Guidelines for disclosure
- Act in good faith.
- When investigating a vulnerability, you should only ever target your own accounts and data. Never attempt to access anyone else’s data and do not attempt to perform any testing against any of our partners.
- You must not perform any testing that could potentially cause disruption to, or incur additional costs for, Confused.com or any of our partners. Examples of this are DDoS attempts, attempts to crash or make systems unresponsive, and fuzzing attacks.
- Never attempt to view or change any sensitive data held by Confused.com except for that of your own account(s).
- Never attempt to delete any data held by Confused.com, including that of your own account.
- You must not exploit the vulnerability to attempt to gain further access to our systems or data.

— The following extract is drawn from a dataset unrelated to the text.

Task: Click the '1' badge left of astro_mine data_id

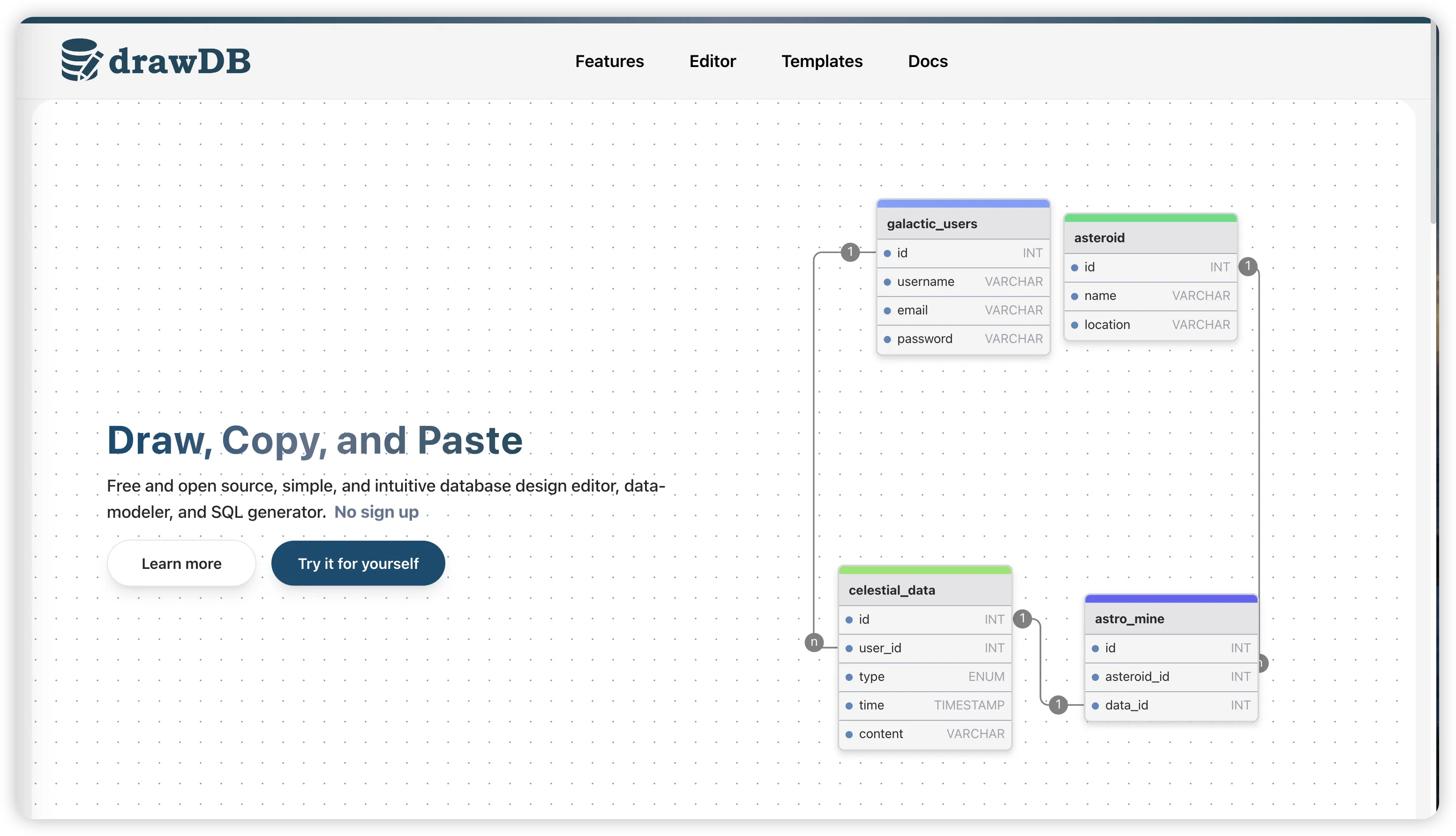Action: 1058,704
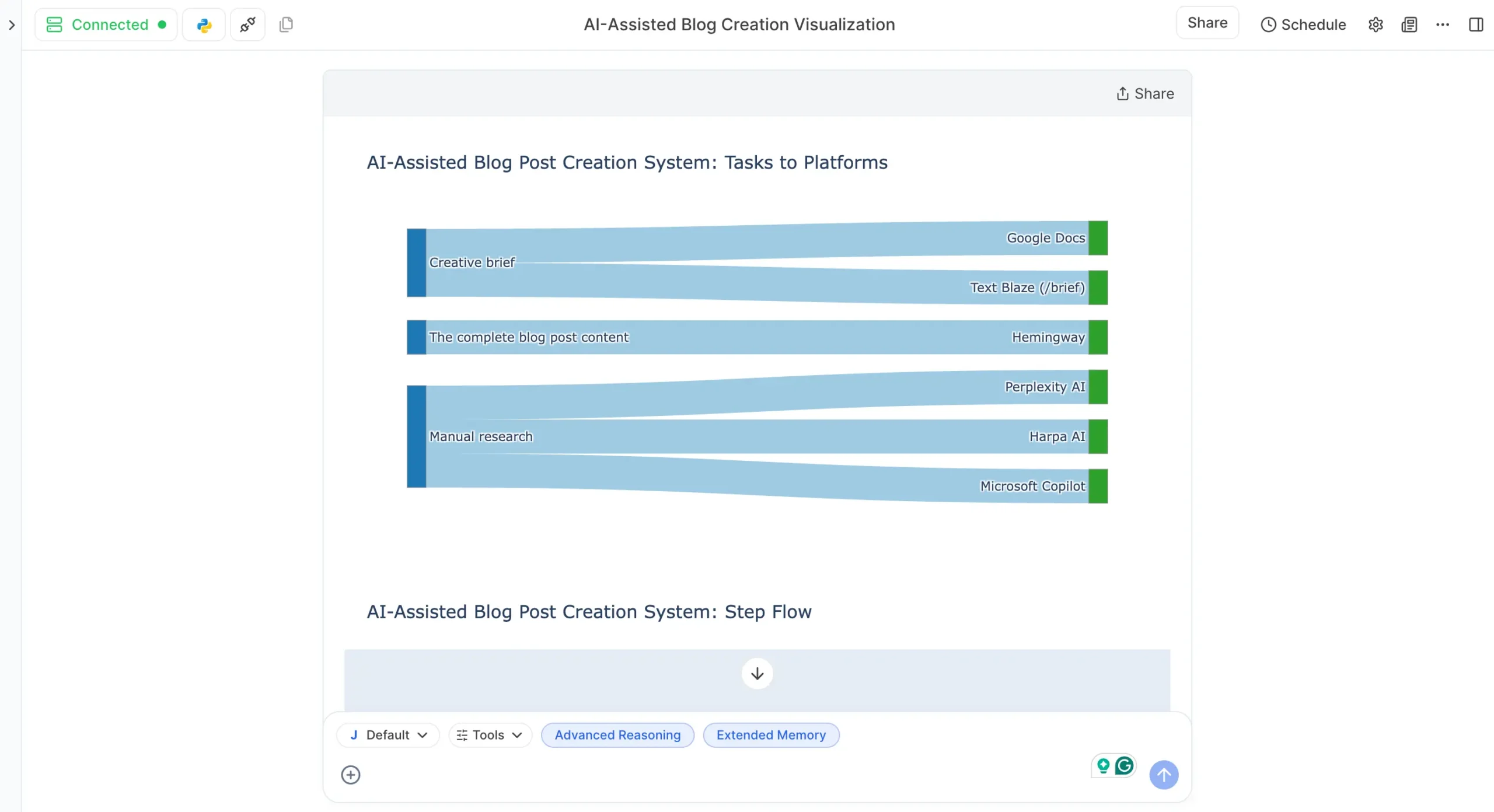1494x812 pixels.
Task: Click the news/document icon next to settings
Action: pyautogui.click(x=1409, y=24)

- Never attempt to perform social engineering on our staff or gain physical access to any of our sites or systems.
- You must not break the law.
- You must keep any information about potential and identified vulnerabilities confidential between yourself and Confused.com.
- If you are unsure whether an action would be in breach of these guidelines, please contact us at email@example.com.

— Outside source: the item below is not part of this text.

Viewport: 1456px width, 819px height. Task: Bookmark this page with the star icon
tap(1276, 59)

How to contact Confused.com
- Please report any vulnerabilities you discover to firstname.lastname@example.org as soon as you can.
- Please provide a clear and concise description of the vulnerability.
What will Confused.com do?
- Our security team will respond to you within two working days to confirm your submission of a vulnerability.
- We will carry out a full investigation on the reported vulnerability. This may involve further communication with you to understand fully the open problem or issue.
- We will provide you with an update as soon as we are reasonably able to do so and confirmation when the vulnerability is remediated.